February 22, 2020
The National Society of Black Physicists honors Dr. Mareena Robinson Snowden. Dr. Robinson Snowden became the first black woman to earn a PhD in nuclear engineering from the Massachusetts Institute of Technology (MIT) in 2017.
Mareena Robinson Snowden earned a bachelors degree in physics from Florida A&M University. She then attended graduate school at Massachusetts Institute of Technology (MIT) majoring in nuclear engineering. While at MIT, Robinson Snowden was awarded the NNSA Stockpile Stewardship Graduate Fellowship (SSGF) in 2012, a four-year fellowship that supported her graduate work in the MIT Laboratory for Nuclear Security and Policy. Robinson Snowden completed her PhD in nuclear engineering in 2017, becoming the first black woman to earn a PhD in nuclear engineering from MIT.
In 2017-2018, Robinson Snowden served as a National Nuclear Security Administration (NNSA) Graduate Fellow (NGFP) in the Office of Major Modernization Programs. This office is responsible for the modernization of warhead systems and ensuring access to the strategic materials used in the U.S. stockpile. After her time at NNSA, Mareena was a Stanton Nuclear Security Fellow with the Nuclear Policy Program at the Carnegie Endowment for International Peace. Her research focused on nuclear arms control verification, nonproliferation, and modernization. Currently, Dr. Robinson Snowden is a senior engineer in the National Security Analysis Department at the Johns Hopkins University Applied Physics Laboratory.
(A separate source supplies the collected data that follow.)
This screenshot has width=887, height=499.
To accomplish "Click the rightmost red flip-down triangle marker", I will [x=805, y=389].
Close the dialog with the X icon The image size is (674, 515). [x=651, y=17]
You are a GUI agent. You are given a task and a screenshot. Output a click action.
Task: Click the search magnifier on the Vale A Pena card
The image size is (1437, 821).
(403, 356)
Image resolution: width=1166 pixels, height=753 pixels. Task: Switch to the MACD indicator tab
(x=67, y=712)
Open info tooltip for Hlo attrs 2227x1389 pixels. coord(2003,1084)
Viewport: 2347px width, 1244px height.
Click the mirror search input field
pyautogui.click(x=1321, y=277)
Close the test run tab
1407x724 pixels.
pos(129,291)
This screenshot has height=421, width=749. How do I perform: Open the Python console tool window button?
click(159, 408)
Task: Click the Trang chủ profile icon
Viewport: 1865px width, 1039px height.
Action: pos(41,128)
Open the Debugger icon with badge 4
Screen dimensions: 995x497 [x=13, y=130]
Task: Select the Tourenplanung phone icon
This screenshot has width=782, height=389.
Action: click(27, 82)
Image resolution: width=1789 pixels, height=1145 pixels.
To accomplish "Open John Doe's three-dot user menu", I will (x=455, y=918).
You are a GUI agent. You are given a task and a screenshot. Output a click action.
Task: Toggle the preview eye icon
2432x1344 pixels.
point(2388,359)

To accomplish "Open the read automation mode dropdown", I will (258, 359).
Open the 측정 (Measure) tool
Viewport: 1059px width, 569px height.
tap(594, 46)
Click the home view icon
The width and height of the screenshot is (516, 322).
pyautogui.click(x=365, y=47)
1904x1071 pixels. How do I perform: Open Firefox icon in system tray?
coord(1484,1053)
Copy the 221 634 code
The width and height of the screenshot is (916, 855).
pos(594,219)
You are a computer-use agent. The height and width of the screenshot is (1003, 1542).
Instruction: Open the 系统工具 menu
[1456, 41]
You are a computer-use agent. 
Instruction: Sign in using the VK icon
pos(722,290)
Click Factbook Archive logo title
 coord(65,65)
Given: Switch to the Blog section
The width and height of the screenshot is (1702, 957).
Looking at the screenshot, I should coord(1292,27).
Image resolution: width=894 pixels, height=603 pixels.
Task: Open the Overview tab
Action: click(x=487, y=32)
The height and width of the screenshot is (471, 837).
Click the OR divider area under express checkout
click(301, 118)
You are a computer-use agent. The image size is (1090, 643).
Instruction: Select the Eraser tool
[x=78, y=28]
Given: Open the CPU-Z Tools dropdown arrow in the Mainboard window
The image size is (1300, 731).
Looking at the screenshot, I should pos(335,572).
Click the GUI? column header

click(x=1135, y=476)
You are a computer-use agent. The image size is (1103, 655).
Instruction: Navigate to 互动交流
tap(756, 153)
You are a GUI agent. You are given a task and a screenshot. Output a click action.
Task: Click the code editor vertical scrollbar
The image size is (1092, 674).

Legacy - Paying it Forward
While in graduate school she worked with an organization called Grad Catalyst that steers underrepresented minorities into science, technology, engineering, and mathematics (STEM) fields. Members of Grad Catalyst visit other institutions to hold seminars on graduate school — from what internships to apply for to how to manage relations with a PhD advisor. She was also co-president of the Academy of Courageous Minority Engineers, a group that serves, in her words, “to provide a community and a safe space to voice goals, grievances, and just feel supported.” After graduation, her story in STEM has been featured in MARVEL Comics, CNBC, BET and other national television, radio and print media. She hopes her accomplishments will inspire other young people to confidently pursue careers in fields in which they might be a minority.